[PATCH] D8817: Estimate DCE effect in heuristic for estimating complete-unroll optimization effects.

Wed Jul 15 17:20:13 PDT 2015

chandlerc added inline comments.

================
Comment at: lib/Transforms/Scalar/LoopUnrollPass.cpp:638-654
@@ +637,19 @@
+
+    for (unsigned Idx = BBWorklist.size() - 1; Idx != 0; --Idx) {
+      BasicBlock *BB = BBWorklist[Idx];
+      if (BB->empty())
+        continue;
+      for (BasicBlock::reverse_iterator I = BB->rbegin(), E = BB->rend(); I != E; ++I) {
+        if (SimplifiedValues.count(&*I))
+          continue;
+        if (DeadInstructions.count(&*I))
+          continue;
+        if (std::all_of(I->user_begin(), I->user_end(), [&](User *U) {
+              return SimplifiedValues.count(cast<Instruction>(U)) +
+                     DeadInstructions.count(cast<Instruction>(U));
+              })) {
+          UnrolledCost -= TTI.getUserCost(&*I);
+          DeadInstructions.insert(&*I);
+        }
+      }
+    }
----------------
This seems like it may be somewhat slow. And I expect this to relatively rarely impact the computation. SimplifiedValues should have forward-pruned most of the dead instructions here?
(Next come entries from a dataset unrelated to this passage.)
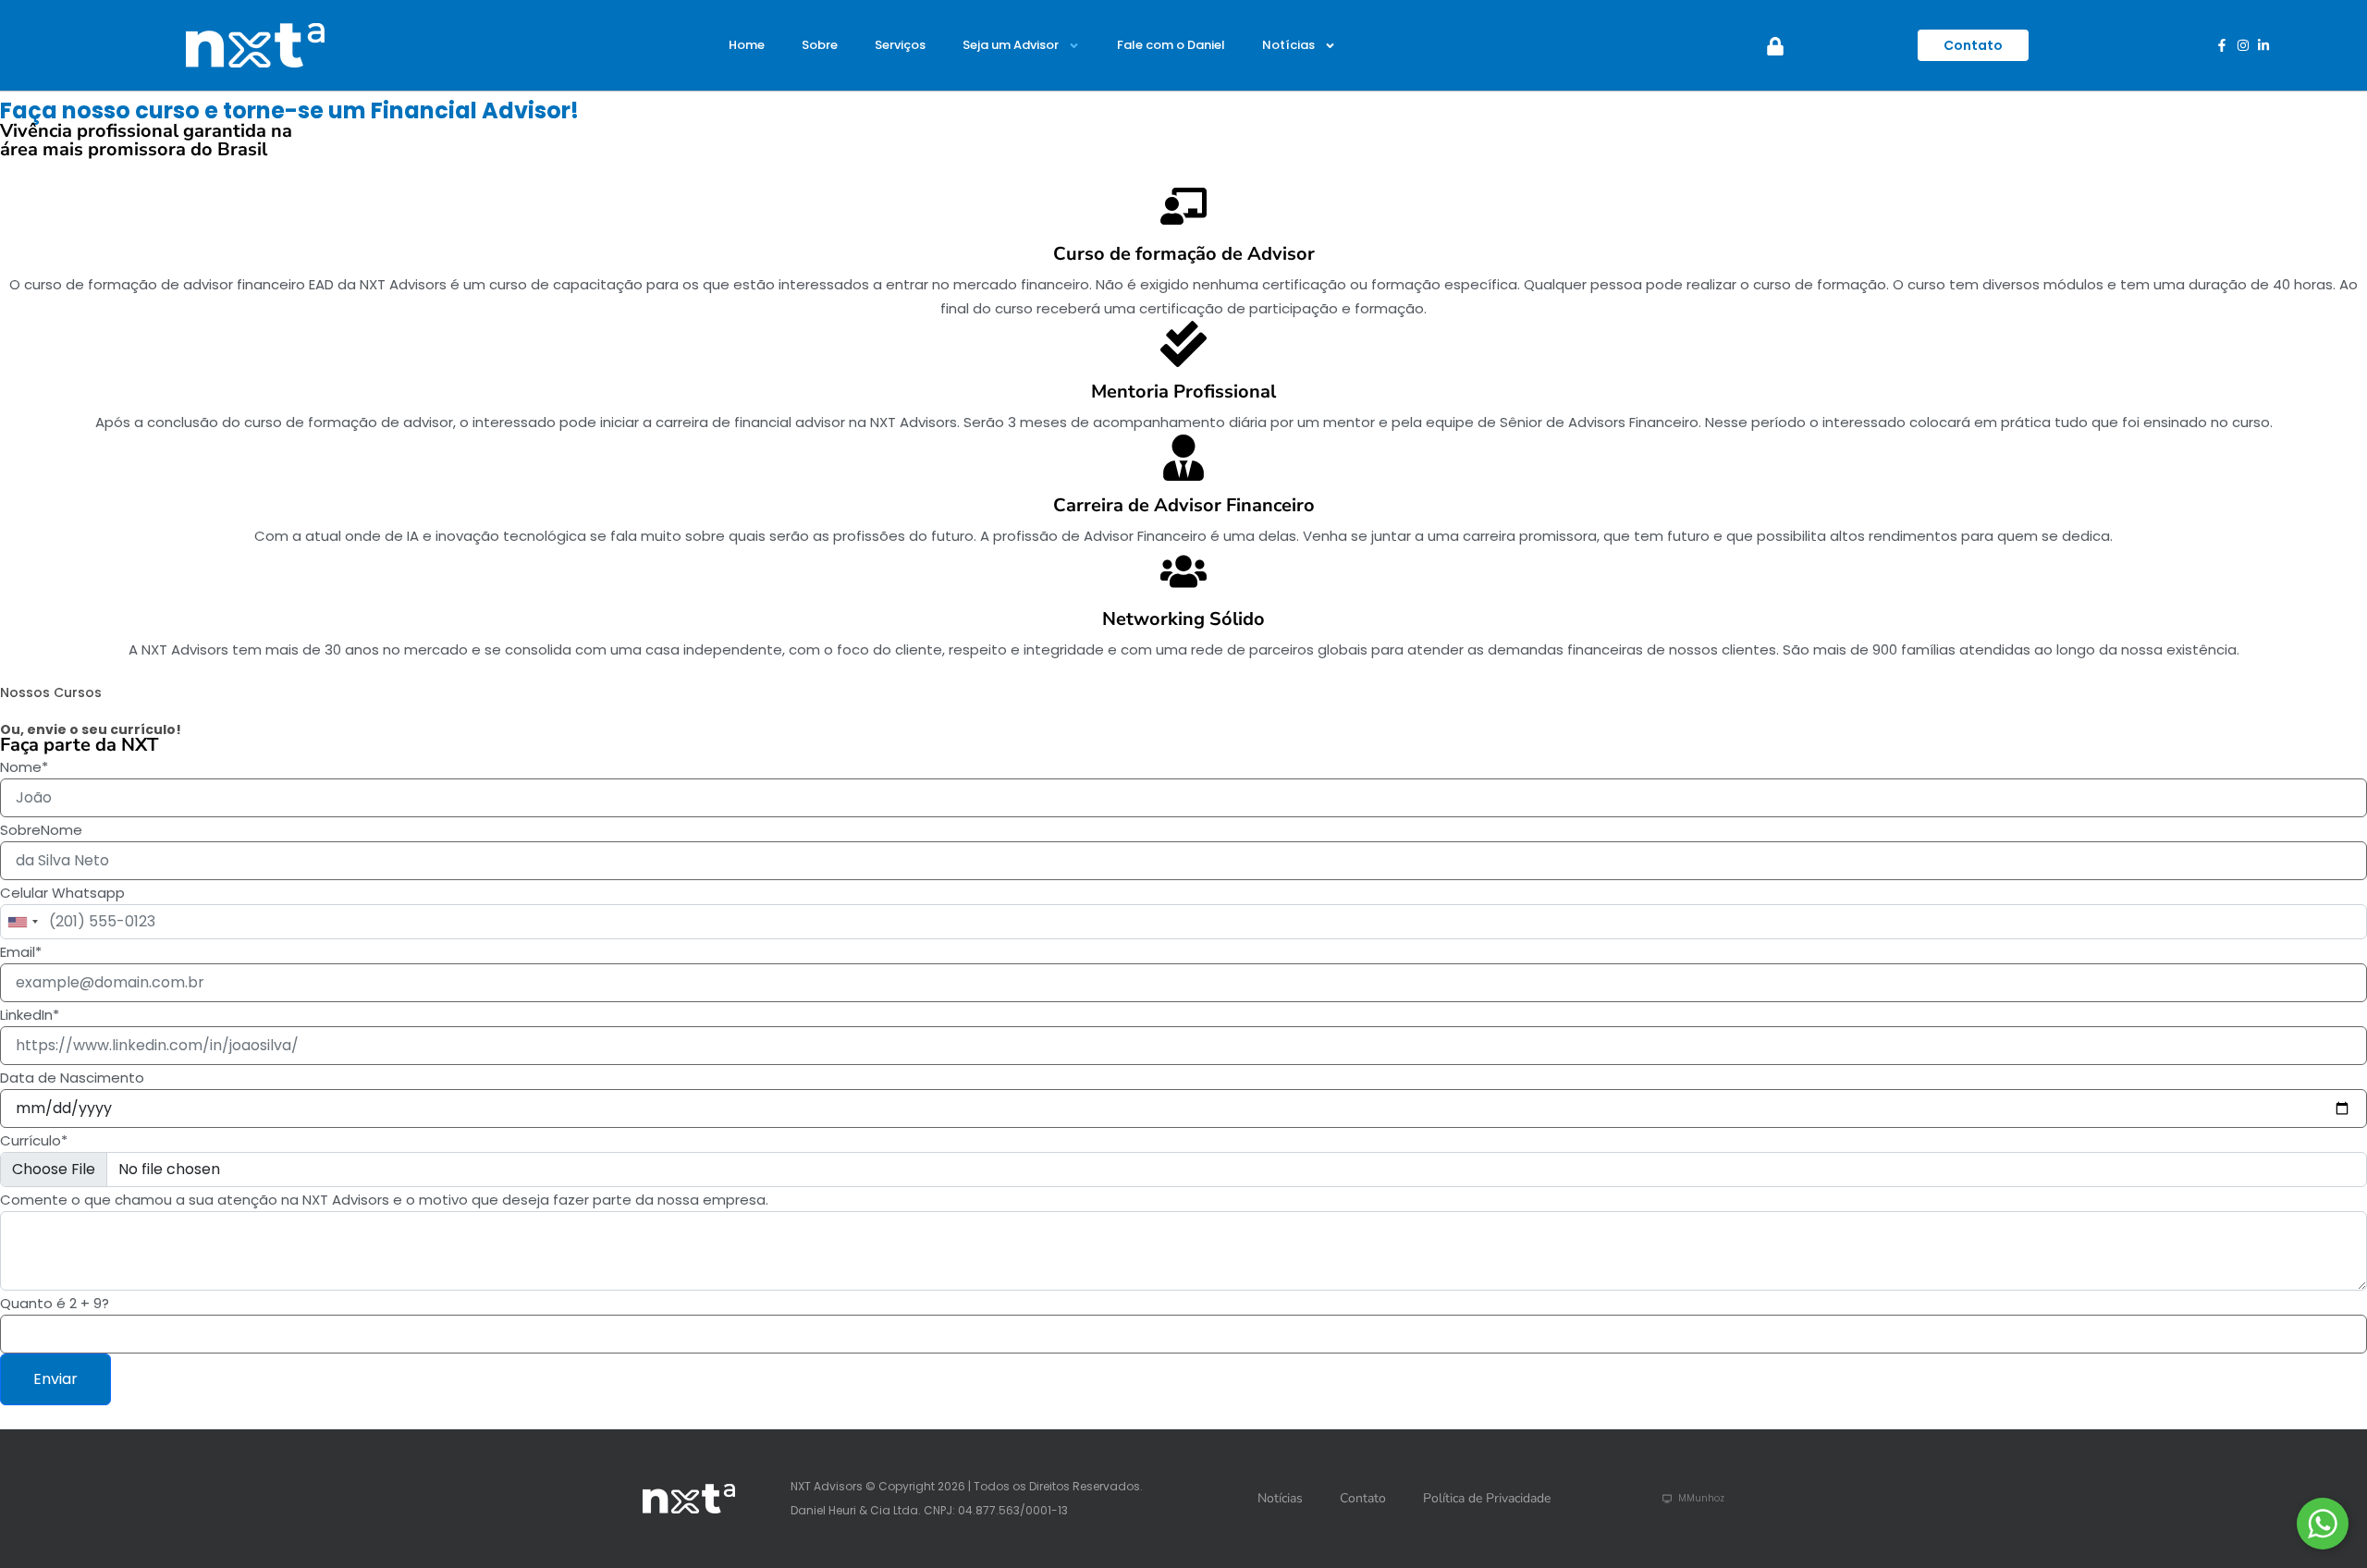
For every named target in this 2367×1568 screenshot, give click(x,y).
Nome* (24, 767)
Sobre (820, 45)
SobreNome (41, 830)
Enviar (55, 1379)
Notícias (1288, 45)
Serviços (900, 45)
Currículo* (33, 1140)
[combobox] (22, 921)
What about a slightly different approach:

- Each time we simplify something whose operands are not simplified, add that instruction to a SimplifiedRootsSet and SimplifiedRootsWorklist.
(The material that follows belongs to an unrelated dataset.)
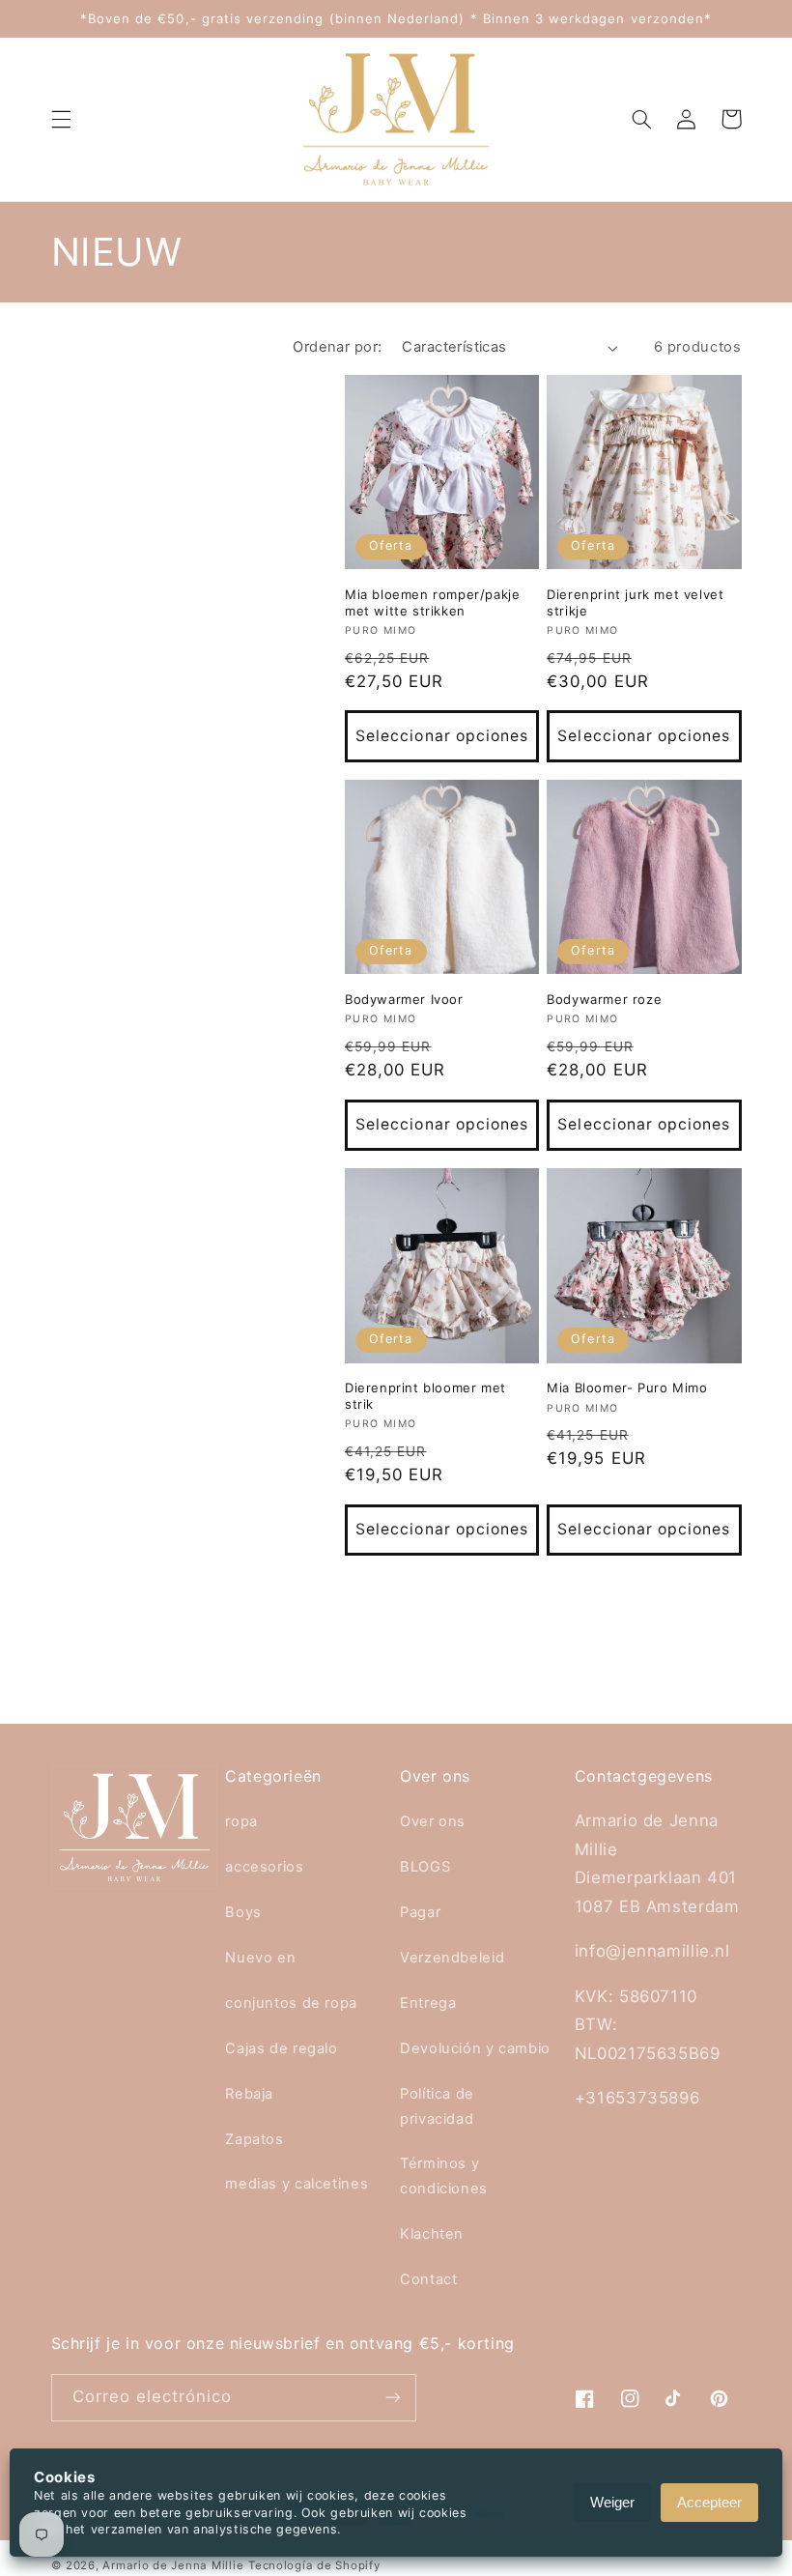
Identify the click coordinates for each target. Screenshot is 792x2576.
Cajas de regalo (281, 2048)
- Each time we actually count an instruction's cost, add it to a set of cost counted instructions, and increment a count of uses for each of its operands.
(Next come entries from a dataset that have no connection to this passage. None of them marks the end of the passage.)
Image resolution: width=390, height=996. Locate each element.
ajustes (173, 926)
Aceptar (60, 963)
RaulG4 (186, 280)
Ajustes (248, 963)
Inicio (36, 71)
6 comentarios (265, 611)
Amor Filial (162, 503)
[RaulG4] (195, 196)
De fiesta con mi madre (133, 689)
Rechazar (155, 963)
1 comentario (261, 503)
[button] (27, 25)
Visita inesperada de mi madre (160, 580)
- Here, for each instruction in the worklist, for each operand to that instruction, if the operand is in the set of cost counted instructions and not in the SimplifiedRootSet and has a zero count of uses, subtract its cost, decrement the use counts of all its operands, add it to the SimplifiedRootSet, and add it to the worklist.

This should only start from the instructions we can't forward-simplify (things that SCEV simplifies for example), and walk recursively up its operands GC-ing everything whose use count in the loop reaches zero as a consequence.

This seems like it should be faster in the common cases than walking the user lists of every instruction? As far as I can tell, we at most walk every operand twice (once to increment, once to decrement)....

http://reviews.llvm.org/D8817